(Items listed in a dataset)

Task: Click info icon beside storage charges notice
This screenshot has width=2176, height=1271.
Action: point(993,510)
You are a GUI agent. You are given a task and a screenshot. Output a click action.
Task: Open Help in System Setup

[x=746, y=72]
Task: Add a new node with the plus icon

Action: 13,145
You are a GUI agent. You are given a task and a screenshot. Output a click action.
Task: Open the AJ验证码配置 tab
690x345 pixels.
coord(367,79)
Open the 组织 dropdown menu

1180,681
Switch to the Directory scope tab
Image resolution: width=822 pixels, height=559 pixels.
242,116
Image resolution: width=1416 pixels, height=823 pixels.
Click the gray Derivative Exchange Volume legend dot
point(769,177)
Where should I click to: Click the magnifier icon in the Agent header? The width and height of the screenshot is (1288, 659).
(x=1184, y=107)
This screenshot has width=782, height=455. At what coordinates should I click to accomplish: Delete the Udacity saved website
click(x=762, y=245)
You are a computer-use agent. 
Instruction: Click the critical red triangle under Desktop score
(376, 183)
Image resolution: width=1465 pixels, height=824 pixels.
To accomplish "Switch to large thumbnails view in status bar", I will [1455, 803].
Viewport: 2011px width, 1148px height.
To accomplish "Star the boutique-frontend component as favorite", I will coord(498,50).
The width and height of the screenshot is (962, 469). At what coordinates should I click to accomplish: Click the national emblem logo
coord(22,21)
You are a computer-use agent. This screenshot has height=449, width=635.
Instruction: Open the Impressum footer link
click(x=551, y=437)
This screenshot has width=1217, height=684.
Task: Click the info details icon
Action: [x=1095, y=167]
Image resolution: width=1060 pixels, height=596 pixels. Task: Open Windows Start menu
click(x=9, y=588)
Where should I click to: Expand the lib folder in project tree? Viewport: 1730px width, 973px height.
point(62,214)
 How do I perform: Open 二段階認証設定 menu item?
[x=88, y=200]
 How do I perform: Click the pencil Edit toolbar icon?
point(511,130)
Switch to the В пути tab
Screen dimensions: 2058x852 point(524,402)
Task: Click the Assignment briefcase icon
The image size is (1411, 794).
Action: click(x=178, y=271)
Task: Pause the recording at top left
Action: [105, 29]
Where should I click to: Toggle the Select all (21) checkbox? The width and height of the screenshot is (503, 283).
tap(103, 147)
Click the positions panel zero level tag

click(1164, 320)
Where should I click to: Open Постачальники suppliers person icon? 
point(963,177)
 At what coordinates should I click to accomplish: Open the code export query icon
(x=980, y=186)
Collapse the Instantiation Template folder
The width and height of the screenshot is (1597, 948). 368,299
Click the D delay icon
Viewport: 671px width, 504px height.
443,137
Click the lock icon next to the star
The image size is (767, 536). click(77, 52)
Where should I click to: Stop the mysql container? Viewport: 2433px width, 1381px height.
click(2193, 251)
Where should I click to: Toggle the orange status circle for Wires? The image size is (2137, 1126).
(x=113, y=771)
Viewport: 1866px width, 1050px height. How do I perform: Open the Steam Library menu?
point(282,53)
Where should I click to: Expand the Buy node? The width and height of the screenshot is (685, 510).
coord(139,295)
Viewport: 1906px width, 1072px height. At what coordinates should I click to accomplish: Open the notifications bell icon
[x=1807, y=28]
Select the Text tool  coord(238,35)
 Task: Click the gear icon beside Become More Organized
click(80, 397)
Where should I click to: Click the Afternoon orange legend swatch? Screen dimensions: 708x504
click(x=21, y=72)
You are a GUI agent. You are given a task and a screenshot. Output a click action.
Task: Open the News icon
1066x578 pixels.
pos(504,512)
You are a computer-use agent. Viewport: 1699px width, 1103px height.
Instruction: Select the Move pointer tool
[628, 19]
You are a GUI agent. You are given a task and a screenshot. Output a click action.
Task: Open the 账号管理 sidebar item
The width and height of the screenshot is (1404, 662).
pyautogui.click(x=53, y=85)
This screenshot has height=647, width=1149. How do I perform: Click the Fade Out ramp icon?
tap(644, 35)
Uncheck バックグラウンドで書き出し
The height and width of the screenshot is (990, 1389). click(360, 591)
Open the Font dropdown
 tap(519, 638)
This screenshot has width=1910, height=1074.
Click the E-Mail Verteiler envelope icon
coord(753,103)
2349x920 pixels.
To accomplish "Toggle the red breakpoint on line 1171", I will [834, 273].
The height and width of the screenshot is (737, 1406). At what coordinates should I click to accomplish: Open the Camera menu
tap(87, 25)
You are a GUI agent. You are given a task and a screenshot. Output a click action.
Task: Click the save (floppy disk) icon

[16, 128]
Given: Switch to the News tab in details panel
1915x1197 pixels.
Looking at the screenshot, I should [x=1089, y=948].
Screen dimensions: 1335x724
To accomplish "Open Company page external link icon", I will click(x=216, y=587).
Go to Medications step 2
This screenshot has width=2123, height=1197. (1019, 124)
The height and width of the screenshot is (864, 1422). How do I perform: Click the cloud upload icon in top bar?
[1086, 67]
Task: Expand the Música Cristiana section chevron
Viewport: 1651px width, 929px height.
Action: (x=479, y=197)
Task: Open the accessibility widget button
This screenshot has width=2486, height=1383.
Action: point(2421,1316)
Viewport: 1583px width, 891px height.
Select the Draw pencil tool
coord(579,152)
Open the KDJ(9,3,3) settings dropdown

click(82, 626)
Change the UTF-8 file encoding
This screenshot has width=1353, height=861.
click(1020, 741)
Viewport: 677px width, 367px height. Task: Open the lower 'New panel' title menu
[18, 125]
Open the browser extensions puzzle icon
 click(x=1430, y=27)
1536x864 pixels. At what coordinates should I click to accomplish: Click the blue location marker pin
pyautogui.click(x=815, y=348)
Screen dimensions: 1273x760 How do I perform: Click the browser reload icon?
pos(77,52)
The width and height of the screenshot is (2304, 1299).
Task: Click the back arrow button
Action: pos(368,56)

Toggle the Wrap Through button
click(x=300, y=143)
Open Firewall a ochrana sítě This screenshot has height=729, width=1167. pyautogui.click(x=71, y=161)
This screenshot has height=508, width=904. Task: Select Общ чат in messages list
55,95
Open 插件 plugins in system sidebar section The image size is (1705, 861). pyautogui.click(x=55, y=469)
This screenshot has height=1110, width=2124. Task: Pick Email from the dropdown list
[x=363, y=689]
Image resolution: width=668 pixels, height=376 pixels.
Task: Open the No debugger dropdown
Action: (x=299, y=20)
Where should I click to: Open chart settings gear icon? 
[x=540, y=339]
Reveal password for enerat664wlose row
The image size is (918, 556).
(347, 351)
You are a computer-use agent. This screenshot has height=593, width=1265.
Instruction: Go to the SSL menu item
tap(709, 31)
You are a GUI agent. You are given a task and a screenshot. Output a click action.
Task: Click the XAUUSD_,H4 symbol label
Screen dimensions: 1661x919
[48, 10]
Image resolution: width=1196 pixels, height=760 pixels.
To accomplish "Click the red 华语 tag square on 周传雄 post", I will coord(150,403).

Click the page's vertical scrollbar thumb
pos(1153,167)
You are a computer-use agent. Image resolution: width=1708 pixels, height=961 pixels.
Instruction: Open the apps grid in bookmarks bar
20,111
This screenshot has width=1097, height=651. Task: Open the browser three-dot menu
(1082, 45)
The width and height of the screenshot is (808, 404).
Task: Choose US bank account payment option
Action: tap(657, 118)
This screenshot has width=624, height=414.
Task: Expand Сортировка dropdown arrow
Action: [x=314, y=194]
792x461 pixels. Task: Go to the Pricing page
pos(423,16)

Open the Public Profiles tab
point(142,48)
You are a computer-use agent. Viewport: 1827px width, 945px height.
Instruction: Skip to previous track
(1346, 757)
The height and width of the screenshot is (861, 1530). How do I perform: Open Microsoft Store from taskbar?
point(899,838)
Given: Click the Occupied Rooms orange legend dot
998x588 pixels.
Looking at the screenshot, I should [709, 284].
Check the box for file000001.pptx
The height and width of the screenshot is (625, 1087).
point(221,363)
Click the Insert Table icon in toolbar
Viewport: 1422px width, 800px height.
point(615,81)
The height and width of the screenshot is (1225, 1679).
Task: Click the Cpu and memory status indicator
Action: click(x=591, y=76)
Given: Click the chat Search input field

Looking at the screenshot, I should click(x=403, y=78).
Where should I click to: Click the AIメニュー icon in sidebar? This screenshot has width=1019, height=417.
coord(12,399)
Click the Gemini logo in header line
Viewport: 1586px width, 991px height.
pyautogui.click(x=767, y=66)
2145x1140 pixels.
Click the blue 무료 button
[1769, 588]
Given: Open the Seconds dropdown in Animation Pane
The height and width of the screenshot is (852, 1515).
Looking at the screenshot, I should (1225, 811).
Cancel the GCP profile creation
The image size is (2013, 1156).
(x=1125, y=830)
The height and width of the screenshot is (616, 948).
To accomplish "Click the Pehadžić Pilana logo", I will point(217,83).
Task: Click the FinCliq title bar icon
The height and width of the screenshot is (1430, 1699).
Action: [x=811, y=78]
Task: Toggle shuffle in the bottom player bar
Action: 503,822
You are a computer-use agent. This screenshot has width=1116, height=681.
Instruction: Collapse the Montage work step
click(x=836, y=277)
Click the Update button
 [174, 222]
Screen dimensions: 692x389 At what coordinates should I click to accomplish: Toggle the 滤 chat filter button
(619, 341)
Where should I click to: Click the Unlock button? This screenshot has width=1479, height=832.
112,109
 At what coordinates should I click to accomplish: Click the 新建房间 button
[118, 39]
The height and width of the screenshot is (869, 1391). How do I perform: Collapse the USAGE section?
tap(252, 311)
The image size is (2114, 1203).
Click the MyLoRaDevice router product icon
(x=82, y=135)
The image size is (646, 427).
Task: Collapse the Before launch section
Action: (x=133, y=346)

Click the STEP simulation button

* [Required work]: Only the lines from the one that contains "The image size is (2114, 1203)." to the end of the data should be output, exactly as they appear.

* [Exercise solution]:
The image size is (2114, 1203).
Click the MyLoRaDevice router product icon
(x=82, y=135)
The image size is (646, 427).
Task: Collapse the Before launch section
Action: (x=133, y=346)

Click the STEP simulation button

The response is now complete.